Collected data:
-------------------------
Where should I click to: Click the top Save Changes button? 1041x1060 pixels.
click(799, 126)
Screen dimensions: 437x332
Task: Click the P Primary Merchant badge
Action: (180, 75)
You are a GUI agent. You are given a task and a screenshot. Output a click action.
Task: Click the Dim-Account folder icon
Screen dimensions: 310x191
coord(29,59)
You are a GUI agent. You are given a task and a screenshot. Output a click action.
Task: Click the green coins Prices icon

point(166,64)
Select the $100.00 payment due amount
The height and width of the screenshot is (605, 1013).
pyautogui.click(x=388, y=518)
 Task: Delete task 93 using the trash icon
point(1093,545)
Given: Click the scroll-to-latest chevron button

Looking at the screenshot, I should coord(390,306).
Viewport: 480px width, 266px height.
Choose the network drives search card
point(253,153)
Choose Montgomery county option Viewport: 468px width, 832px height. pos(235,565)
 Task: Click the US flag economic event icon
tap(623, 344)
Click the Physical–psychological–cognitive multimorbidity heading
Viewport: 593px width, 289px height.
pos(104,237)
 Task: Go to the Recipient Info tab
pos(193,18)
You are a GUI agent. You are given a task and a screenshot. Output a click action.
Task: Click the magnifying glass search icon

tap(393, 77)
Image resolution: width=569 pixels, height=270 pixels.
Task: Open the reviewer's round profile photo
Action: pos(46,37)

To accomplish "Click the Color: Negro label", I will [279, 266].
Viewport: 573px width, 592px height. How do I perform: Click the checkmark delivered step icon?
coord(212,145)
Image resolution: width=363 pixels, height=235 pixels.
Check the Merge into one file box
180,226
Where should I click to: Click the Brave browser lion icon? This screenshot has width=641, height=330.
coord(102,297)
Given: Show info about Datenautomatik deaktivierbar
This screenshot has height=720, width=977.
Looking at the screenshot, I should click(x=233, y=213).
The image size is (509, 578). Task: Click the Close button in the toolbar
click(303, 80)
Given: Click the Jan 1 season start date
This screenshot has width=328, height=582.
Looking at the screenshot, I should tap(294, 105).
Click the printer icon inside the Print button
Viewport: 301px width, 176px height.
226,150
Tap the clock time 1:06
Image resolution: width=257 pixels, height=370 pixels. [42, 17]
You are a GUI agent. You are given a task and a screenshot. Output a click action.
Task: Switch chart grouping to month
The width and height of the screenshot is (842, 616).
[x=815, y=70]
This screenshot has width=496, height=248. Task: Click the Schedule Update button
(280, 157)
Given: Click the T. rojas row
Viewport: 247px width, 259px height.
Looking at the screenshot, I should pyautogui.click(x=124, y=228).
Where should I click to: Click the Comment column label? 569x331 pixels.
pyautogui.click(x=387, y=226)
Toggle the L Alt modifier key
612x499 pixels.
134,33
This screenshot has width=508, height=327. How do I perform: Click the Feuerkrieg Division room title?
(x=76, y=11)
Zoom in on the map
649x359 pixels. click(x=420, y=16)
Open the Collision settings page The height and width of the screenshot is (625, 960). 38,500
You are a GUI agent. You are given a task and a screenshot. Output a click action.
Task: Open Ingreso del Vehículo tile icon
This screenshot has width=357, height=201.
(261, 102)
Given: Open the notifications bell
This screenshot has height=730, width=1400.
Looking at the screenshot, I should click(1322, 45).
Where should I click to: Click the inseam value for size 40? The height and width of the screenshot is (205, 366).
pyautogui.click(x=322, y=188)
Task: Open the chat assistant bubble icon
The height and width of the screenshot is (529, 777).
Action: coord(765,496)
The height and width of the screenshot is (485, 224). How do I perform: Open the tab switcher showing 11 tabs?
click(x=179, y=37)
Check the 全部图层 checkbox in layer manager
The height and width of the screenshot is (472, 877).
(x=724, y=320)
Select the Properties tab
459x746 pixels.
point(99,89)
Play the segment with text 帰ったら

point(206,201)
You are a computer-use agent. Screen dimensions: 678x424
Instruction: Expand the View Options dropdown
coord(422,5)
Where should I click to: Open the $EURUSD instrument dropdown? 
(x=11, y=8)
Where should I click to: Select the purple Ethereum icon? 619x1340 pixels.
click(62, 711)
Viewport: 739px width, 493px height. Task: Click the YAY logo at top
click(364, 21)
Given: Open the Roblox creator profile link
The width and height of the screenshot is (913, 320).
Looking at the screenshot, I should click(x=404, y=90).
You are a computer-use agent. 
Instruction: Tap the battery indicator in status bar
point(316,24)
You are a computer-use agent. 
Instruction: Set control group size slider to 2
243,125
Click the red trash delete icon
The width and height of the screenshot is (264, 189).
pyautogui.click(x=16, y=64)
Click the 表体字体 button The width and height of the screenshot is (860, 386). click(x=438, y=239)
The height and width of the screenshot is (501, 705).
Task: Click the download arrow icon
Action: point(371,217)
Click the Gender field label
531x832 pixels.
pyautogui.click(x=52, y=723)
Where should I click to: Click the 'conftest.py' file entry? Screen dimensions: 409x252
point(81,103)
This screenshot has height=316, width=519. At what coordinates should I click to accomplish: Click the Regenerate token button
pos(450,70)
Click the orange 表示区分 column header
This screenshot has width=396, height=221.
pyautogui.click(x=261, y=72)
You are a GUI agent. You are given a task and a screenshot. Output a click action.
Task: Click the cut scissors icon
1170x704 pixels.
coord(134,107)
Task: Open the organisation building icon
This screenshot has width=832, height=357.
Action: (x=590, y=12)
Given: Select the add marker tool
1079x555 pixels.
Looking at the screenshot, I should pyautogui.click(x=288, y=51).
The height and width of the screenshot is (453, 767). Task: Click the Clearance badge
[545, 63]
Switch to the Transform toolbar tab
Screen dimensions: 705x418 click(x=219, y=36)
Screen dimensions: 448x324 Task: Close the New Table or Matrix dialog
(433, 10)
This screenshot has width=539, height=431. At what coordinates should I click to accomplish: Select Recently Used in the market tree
-------------------------
Task to complete:
Copy all the entries exactly.

Answer box:
Where should I click to: Click the top Save Changes button? 1041x1060 pixels.
click(799, 126)
Screen dimensions: 437x332
Task: Click the P Primary Merchant badge
Action: (180, 75)
You are a GUI agent. You are given a task and a screenshot. Output a click action.
Task: Click the Dim-Account folder icon
Screen dimensions: 310x191
coord(29,59)
You are a GUI agent. You are given a task and a screenshot. Output a click action.
Task: Click the green coins Prices icon

point(166,64)
Select the $100.00 payment due amount
The height and width of the screenshot is (605, 1013).
pyautogui.click(x=388, y=518)
 Task: Delete task 93 using the trash icon
point(1093,545)
Given: Click the scroll-to-latest chevron button

Looking at the screenshot, I should coord(390,306).
Viewport: 480px width, 266px height.
Choose the network drives search card
point(253,153)
Choose Montgomery county option Viewport: 468px width, 832px height. pos(235,565)
 Task: Click the US flag economic event icon
tap(623, 344)
Click the Physical–psychological–cognitive multimorbidity heading
Viewport: 593px width, 289px height.
pos(104,237)
 Task: Go to the Recipient Info tab
pos(193,18)
You are a GUI agent. You are given a task and a screenshot. Output a click action.
Task: Click the magnifying glass search icon

tap(393, 77)
Image resolution: width=569 pixels, height=270 pixels.
Task: Open the reviewer's round profile photo
Action: pos(46,37)

To accomplish "Click the Color: Negro label", I will [279, 266].
Viewport: 573px width, 592px height. How do I perform: Click the checkmark delivered step icon?
coord(212,145)
Image resolution: width=363 pixels, height=235 pixels.
Check the Merge into one file box
180,226
Where should I click to: Click the Brave browser lion icon? This screenshot has width=641, height=330.
coord(102,297)
Given: Show info about Datenautomatik deaktivierbar
This screenshot has height=720, width=977.
Looking at the screenshot, I should click(x=233, y=213).
The image size is (509, 578). Task: Click the Close button in the toolbar
click(303, 80)
Given: Click the Jan 1 season start date
This screenshot has width=328, height=582.
Looking at the screenshot, I should tap(294, 105).
Click the printer icon inside the Print button
Viewport: 301px width, 176px height.
226,150
Tap the clock time 1:06
Image resolution: width=257 pixels, height=370 pixels. [42, 17]
You are a GUI agent. You are given a task and a screenshot. Output a click action.
Task: Switch chart grouping to month
The width and height of the screenshot is (842, 616).
[x=815, y=70]
This screenshot has width=496, height=248. Task: Click the Schedule Update button
(280, 157)
Given: Click the T. rojas row
Viewport: 247px width, 259px height.
Looking at the screenshot, I should pyautogui.click(x=124, y=228).
Where should I click to: Click the Comment column label? 569x331 pixels.
pyautogui.click(x=387, y=226)
Toggle the L Alt modifier key
612x499 pixels.
134,33
This screenshot has width=508, height=327. How do I perform: Click the Feuerkrieg Division room title?
(x=76, y=11)
Zoom in on the map
649x359 pixels. click(x=420, y=16)
Open the Collision settings page The height and width of the screenshot is (625, 960). 38,500
You are a GUI agent. You are given a task and a screenshot. Output a click action.
Task: Open Ingreso del Vehículo tile icon
This screenshot has width=357, height=201.
(261, 102)
Given: Open the notifications bell
This screenshot has height=730, width=1400.
Looking at the screenshot, I should click(1322, 45).
Where should I click to: Click the inseam value for size 40? The height and width of the screenshot is (205, 366).
pyautogui.click(x=322, y=188)
Task: Open the chat assistant bubble icon
The height and width of the screenshot is (529, 777).
Action: coord(765,496)
The height and width of the screenshot is (485, 224). How do I perform: Open the tab switcher showing 11 tabs?
click(x=179, y=37)
Check the 全部图层 checkbox in layer manager
The height and width of the screenshot is (472, 877).
(x=724, y=320)
Select the Properties tab
459x746 pixels.
point(99,89)
Play the segment with text 帰ったら

point(206,201)
You are a computer-use agent. Screen dimensions: 678x424
Instruction: Expand the View Options dropdown
coord(422,5)
Where should I click to: Open the $EURUSD instrument dropdown? 
(x=11, y=8)
Where should I click to: Select the purple Ethereum icon? 619x1340 pixels.
click(62, 711)
Viewport: 739px width, 493px height. Task: Click the YAY logo at top
click(364, 21)
Given: Open the Roblox creator profile link
The width and height of the screenshot is (913, 320).
Looking at the screenshot, I should click(x=404, y=90).
You are a computer-use agent. 
Instruction: Tap the battery indicator in status bar
point(316,24)
You are a computer-use agent. 
Instruction: Set control group size slider to 2
243,125
Click the red trash delete icon
The width and height of the screenshot is (264, 189).
pyautogui.click(x=16, y=64)
Click the 表体字体 button The width and height of the screenshot is (860, 386). click(x=438, y=239)
The height and width of the screenshot is (501, 705).
Task: Click the download arrow icon
Action: point(371,217)
Click the Gender field label
531x832 pixels.
pyautogui.click(x=52, y=723)
Where should I click to: Click the 'conftest.py' file entry? Screen dimensions: 409x252
point(81,103)
This screenshot has height=316, width=519. At what coordinates should I click to accomplish: Click the Regenerate token button
pos(450,70)
Click the orange 表示区分 column header
This screenshot has width=396, height=221.
pyautogui.click(x=261, y=72)
You are a GUI agent. You are given a task and a screenshot. Output a click action.
Task: Click the cut scissors icon
1170x704 pixels.
coord(134,107)
Task: Open the organisation building icon
This screenshot has width=832, height=357.
Action: (x=590, y=12)
Given: Select the add marker tool
1079x555 pixels.
Looking at the screenshot, I should pyautogui.click(x=288, y=51).
The height and width of the screenshot is (453, 767). Task: Click the Clearance badge
[545, 63]
Switch to the Transform toolbar tab
Screen dimensions: 705x418 click(x=219, y=36)
Screen dimensions: 448x324 Task: Close the New Table or Matrix dialog
(433, 10)
This screenshot has width=539, height=431. At what coordinates should I click to accomplish: Select Recently Used in the market tree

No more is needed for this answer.